April 26, 2005
Conference Paper

Optimizing Performance on Linux Clusters Using Advanced Communication Protocols: Achieving Over 10 Teraflops on a 8.6 Teraflops Linpack-Rated Linux Cluster

Abstract

Advancements in high-performance networks (Quadrics, Infiniband or Myrinet) continue to improve the efficiency of modern clusters. However, the average application efficiency is as small fraction of the peak as the system’s efficiency. This paper describes techniques for optimizing application performance on Linux clusters using Remote Memory Access communication protocols. The effectiveness of these optimizations is presented in the context of an application kernel, dense matrix multiplication. The result was achieving over 10 teraflops on HP Linux cluster on which LINPACK performance is measured as 8.6 teraflops.

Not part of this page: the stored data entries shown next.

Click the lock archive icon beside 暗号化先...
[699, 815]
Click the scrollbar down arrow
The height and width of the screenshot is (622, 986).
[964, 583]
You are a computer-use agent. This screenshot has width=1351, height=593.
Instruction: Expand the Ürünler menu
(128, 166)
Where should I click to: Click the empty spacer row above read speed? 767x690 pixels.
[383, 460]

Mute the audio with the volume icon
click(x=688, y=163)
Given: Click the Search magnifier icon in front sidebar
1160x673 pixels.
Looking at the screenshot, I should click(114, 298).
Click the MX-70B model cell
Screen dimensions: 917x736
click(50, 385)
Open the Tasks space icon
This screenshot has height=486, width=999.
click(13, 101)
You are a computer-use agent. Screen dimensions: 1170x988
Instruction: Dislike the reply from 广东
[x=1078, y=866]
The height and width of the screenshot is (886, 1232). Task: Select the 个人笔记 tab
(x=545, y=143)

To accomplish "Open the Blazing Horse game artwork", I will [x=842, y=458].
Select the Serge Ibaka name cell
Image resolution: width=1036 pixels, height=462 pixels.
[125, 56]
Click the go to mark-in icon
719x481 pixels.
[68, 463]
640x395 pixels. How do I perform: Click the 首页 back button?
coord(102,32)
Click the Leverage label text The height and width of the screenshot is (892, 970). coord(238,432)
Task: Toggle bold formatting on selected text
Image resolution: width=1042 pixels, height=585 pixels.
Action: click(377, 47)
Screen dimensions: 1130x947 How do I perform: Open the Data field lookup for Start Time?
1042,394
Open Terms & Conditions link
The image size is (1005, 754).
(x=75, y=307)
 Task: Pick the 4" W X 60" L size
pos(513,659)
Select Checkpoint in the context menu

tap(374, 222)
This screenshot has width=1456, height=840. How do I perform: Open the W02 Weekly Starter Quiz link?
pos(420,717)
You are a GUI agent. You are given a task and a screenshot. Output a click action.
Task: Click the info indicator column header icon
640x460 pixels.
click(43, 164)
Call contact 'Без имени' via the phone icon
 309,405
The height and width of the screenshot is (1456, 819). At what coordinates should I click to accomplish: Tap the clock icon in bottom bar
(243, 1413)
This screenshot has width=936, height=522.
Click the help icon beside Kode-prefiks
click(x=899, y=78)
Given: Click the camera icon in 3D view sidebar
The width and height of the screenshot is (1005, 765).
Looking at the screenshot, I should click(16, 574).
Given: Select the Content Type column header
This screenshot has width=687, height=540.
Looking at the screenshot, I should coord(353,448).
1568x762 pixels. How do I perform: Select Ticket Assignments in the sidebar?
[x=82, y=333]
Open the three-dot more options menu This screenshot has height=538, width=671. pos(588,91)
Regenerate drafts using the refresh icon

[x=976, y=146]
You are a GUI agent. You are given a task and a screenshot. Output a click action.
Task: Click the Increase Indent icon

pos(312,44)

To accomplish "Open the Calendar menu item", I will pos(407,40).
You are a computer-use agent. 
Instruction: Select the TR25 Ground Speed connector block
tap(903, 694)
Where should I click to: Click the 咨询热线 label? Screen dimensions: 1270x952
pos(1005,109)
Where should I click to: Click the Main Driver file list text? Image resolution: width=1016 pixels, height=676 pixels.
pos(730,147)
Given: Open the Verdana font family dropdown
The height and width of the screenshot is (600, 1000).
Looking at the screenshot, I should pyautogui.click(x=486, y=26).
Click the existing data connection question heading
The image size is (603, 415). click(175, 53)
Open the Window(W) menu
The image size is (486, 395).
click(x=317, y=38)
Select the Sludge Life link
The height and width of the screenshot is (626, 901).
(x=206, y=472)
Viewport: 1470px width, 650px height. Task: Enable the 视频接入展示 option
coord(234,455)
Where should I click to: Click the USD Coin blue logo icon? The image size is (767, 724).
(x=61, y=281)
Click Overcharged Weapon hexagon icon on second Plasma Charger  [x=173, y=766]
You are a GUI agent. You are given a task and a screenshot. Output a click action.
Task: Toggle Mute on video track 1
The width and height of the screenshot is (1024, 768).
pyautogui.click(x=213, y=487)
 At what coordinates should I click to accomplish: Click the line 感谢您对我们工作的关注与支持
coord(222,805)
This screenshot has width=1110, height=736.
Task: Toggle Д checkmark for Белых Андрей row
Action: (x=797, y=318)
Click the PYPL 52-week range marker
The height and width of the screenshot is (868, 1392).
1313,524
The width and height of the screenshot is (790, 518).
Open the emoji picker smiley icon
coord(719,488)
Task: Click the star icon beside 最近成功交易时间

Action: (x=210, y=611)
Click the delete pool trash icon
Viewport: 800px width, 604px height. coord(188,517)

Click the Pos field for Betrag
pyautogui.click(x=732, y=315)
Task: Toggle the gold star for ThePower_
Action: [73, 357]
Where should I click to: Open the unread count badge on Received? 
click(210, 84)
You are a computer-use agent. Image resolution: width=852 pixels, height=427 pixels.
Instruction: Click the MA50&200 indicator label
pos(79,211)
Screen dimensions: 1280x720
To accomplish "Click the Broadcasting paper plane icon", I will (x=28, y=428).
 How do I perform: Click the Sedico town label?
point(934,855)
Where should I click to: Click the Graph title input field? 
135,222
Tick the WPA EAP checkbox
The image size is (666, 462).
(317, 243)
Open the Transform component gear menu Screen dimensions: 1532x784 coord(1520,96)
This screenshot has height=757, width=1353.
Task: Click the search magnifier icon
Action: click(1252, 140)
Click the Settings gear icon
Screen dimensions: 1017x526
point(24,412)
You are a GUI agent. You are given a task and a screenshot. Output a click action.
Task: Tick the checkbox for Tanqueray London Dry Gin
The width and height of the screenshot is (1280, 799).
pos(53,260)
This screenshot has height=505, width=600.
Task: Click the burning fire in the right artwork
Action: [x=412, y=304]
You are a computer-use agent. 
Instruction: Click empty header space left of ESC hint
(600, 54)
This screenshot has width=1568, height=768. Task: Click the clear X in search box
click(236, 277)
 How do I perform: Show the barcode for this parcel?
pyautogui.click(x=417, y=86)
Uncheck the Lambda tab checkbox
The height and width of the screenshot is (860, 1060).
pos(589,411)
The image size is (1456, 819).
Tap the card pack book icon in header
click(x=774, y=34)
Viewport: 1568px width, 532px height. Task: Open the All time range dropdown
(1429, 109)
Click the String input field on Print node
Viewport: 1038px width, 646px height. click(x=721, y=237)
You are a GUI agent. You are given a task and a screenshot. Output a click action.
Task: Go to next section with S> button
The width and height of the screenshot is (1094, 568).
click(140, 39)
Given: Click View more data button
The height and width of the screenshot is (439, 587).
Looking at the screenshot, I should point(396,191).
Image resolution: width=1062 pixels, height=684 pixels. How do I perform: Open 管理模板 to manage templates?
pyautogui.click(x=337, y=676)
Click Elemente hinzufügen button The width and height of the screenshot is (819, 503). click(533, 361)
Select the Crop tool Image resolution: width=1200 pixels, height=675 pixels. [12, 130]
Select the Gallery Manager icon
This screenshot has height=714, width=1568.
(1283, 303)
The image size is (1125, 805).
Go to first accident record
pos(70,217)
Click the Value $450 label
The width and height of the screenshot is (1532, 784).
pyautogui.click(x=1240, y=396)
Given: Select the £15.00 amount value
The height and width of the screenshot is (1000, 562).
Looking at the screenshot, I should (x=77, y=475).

Revised: May 19, 2011 | Published: April 26, 2005

Citation

Krishnan M., and J. Nieplocha. 2005. Optimizing Performance on Linux Clusters Using Advanced Communication Protocols: Achieving Over 10 Teraflops on a 8.6 Teraflops Linpack-Rated Linux Cluster. In The 6th International Conference on Linux Clusters, The HPC Revolution April 25-28, 2005, Chapel Hill, North Carolina. Albuquerque, New Mexico:Linux Cluster Institute. PNNL-SA-44417.